Ein weiteres Thema, das die Grünen aktuell wieder auf den Weg gebracht haben und über das erneut im Bundestag diskutiert wird: das Blutspendeverbot von Männern, die Sex mit Männern haben. Sie dürfen aktuell nur dann Blutspenden, wenn sie ein Jahr lang keinen Sex bzw. Sex mit nur einem Partner hatten und dies nachweisen können. Das ist eine Regelung die absolut lächerlich und unnötig ist. Es handelt sich hierbei um eine Diskriminierung von Männern, die Sex mit Männer haben. Und: Blut wird, bevor es weitergeben wird, immer geprüft. Sollte also doch ein HIV-Infizierter Mann Blutspenden, wird das im Labor sofort erkannt und die Konserven aus dem Verkehr gezogen. Manchmal ist in den Köpfen vieler auch heute noch ein veraltetes Bild von Schwulen, Lesben, Bi,- oder Transsexuellen Menschen, das oft klischeebehaftet ist. Das mit diesen Vorurteilen endlich aufgeräumt wird, ist der nächste, wichtige Schritt in unserer Gesellschaft.

Welche Erfahrungen haben Sie mit Diskriminierung gemacht/welche Stigmata sind Ihnen im Alltag begegnet? Welchen Appell haben Sie an Menschen, die diskriminieren und welchen Rat an Menschen, die von Diskriminierung betroffen sind?

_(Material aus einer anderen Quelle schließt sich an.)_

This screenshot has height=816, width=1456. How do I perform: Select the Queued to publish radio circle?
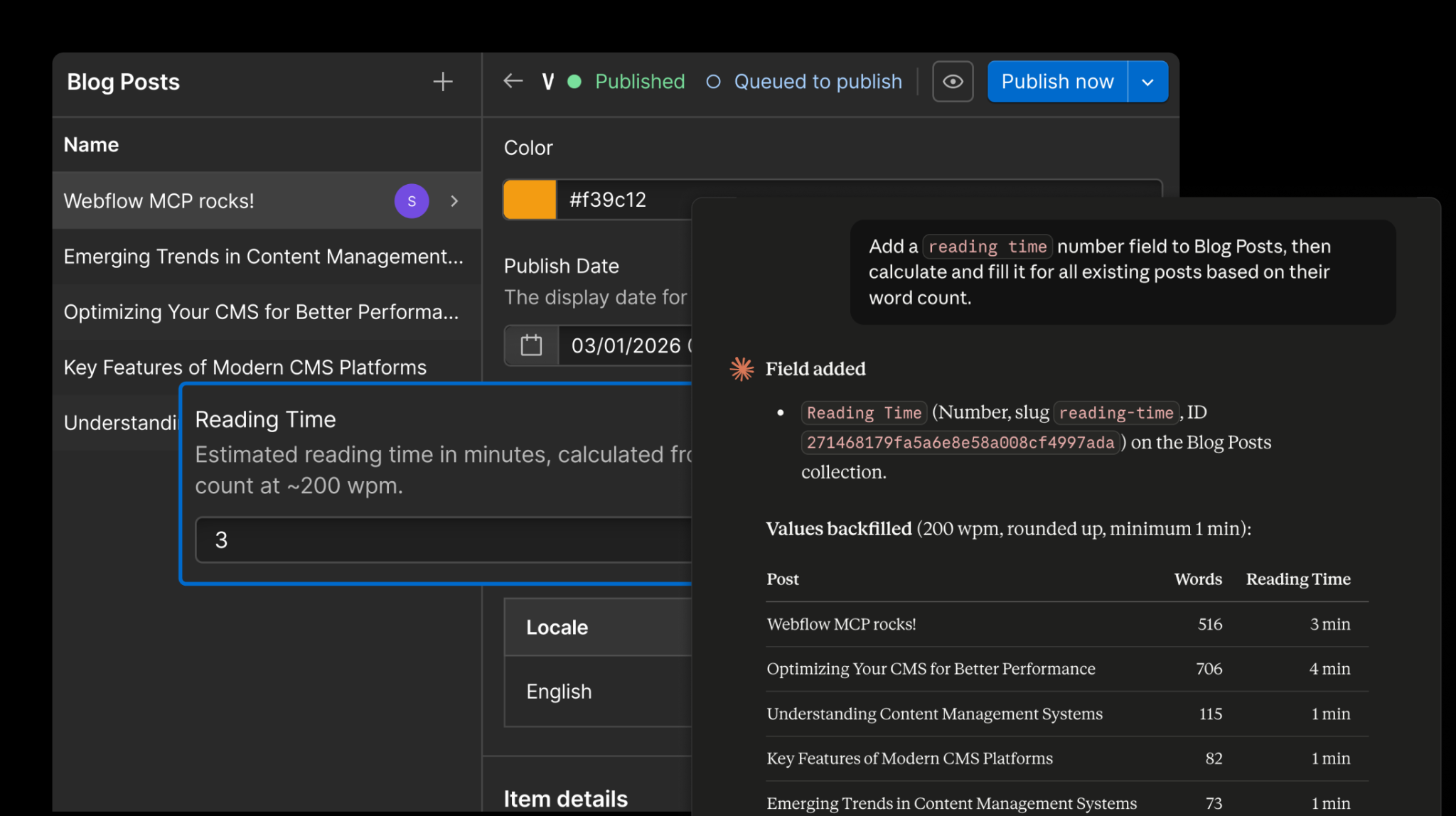point(713,82)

Ich bin selbst als Teenager im Sauerland gemobbt und als „Schwuchtel“ beschimpft worden. Das passiert auch heute noch immer mal wieder in Köln, wenn ich zusammen mit meinem Mann durch die Stadt gehe. Ich hab gelernt damit zu leben. Aber ich will, dass sich das ändert und das Menschen nicht mehr lernen müssen, damit zu leben. Ich wünsche mir, dass wir alle gemeinsam gegen Hass und Diskriminierung kämpfen. Und den Mund aufmachen, vor allem oder besonders dann, wenn wir selbst nicht von Diskriminierung betroffen sind. Menschen, die trotz ihrer sexuellen Orientierung oder Identität im Alltag beschimpft, oder diskriminiert werden kann ich nur raten, sich Hilfe zu holen. Es gibt wunderbare Anlaufstellen der Community, bei denen man mit Anderen über eigene Erfahrungen und Probleme reden kann. Denn das ist das wichtigste: Missstände, Hass, Gewalt ansprechen und sie nicht verschweigen oder wegschauen.

*LGBTQIA+: lesbisch, schwul, bisexuell, transgender, queer, intersexuell, bisexuell sowie weitere Geschlechteridentitäten, Anm. d. Red.).